Experiencing chronic pain is no laughing matter. It can profoundly impact your quality of life, your ability to function—both physically and mentally—and undermine your livelihood. Maybe the only thing that’s worse than experiencing chronic pain is when you have to rely on pharmaceuticals to manage your pain. The causes of pain are complex and so is their treatment. Ideally, we can identify and remove the cause of a specific pain or discomfort, but that’s often very difficult to achieve. So, physicians specializing in pain management often try a range of different pain relief strategies, including pharmaceutical drugs such as non-steroidal anti-inflammatories, antidepressants, corticosteroids and opioids, with varying degrees of success.
It is now front-page news on an almost daily basis that the widespread prescription of opioid painkillers has contributed to the abuse of and addiction to these medications across the United States. Tens of thousands of Americans have died from overdoses of synthetic opioids, families and communities in every corner of the country have been devastated. The urgency of finding alternatives cannot be overstated.
Acupuncture is well-known for its ability to relieve pain. While certainly not a panacea, it nonetheless ought to play a much more prominent role in the management of pain but, unfortunately, is not as widely available and consistently offered as it should, considering how safe it is compared to pharmaceuticals.
The research in support of acupuncture for pain relief is too extensive to cite here in much detail.

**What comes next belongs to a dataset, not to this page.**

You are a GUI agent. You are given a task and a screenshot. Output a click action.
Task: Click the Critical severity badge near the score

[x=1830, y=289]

Considered a milestone publication, though, is the FDA’s Blueprint for Prescriber Education for Extended-Release and Long-Acting Opioids in May 2017. In it, physicians are now asked to learn about nonpharmaceutical pain management options, including acupuncture, to be able to educate their patients and refer out for these therapies, as appropriate.
Acupuncture, if practiced by a qualified provider, is remarkably safe. It has been shown to naturally activate the release of endorphins and other pain-modulating substances in the body, and to promote immune function and tissue healing. In contrast, opioid medications carry the risk of serious side effects such as addiction, respiratory depression, and death. They cover up symptoms without eliminating the cause. The beneficial effects of acupuncture accumulate from treatment to treatment, while the use of opioids is accompanied by the development of tolerance and need for dosing escalation (along with mounting side effects), which may result in accidental overdosing. In addition, acupuncture can be part of a strategy to reduce opioid use and manage addiction. The NADA protocol, also known as acudetox, is an example of using acupuncture in addiction treatment settings and has been around since the mid-1970ies.

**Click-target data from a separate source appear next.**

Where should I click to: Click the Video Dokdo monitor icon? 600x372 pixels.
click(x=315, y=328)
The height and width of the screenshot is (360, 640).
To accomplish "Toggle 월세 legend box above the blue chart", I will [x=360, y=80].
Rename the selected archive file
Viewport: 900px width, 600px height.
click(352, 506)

Of course, not all pains require opioid medication, and most physicians will initially try NSAIDs, especially for acute pain. They can be effective for many people, especially when inflammation may be part of the picture. While many of these drugs are available over-the-counter, this doesn’t mean they are benign and have no side-effects. Rather, their long-term use has been shown to affect not only the digestive system negatively but to also impede tissue healing. So, consider that inflammation involved in pain, such as in arthritic conditions, should primarily be addressed with natural antiinflammatory strategies that have potential to heal the underlying causes. Nutrition, detoxification, phytotherapy and neutraceuticals can all be useful tools in this process.
There’s also research evidence to support manual and energetic healing therapies other than acupuncture as strategies in pain management. They include massage, chiropractic, osteopathy, physical therapy, myofascial release, Reiki, light therapy, bioresonance, homeopathy, and more. It may take some trial and error to find out which therapy or therapies are the best fit for someone. It may also require some time for benefits to build. And any of these therapies may be a useful and safe complement to pharmaceutical pain management.

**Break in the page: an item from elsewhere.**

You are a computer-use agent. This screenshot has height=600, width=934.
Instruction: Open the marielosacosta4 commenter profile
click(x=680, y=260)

Mindfulness, meditation, therapeutic yoga and tai chi have helped many people deal with chronic pain and restore a sense of well-being. Sometimes, as in cases of acute low back strain, it may be appropriate to just wait it out instead of medicating the pain away. Patience and gradual return to gentle movement may be all that’s needed for the body to recover from a painful condition such as this. These approaches are supported by recommendations contained in A Clinical Practice Guideline issued by the American College of Physicians.
In spite of the FDA and ACP guidelines, your physician may not know enough about these wide-ranging options to give you solid advice and appropriate referrals. Don’t let that keep you from casting your net a little wider, educating yourself about your options, and asking for recommendations regarding nonpharmaceutical pain management.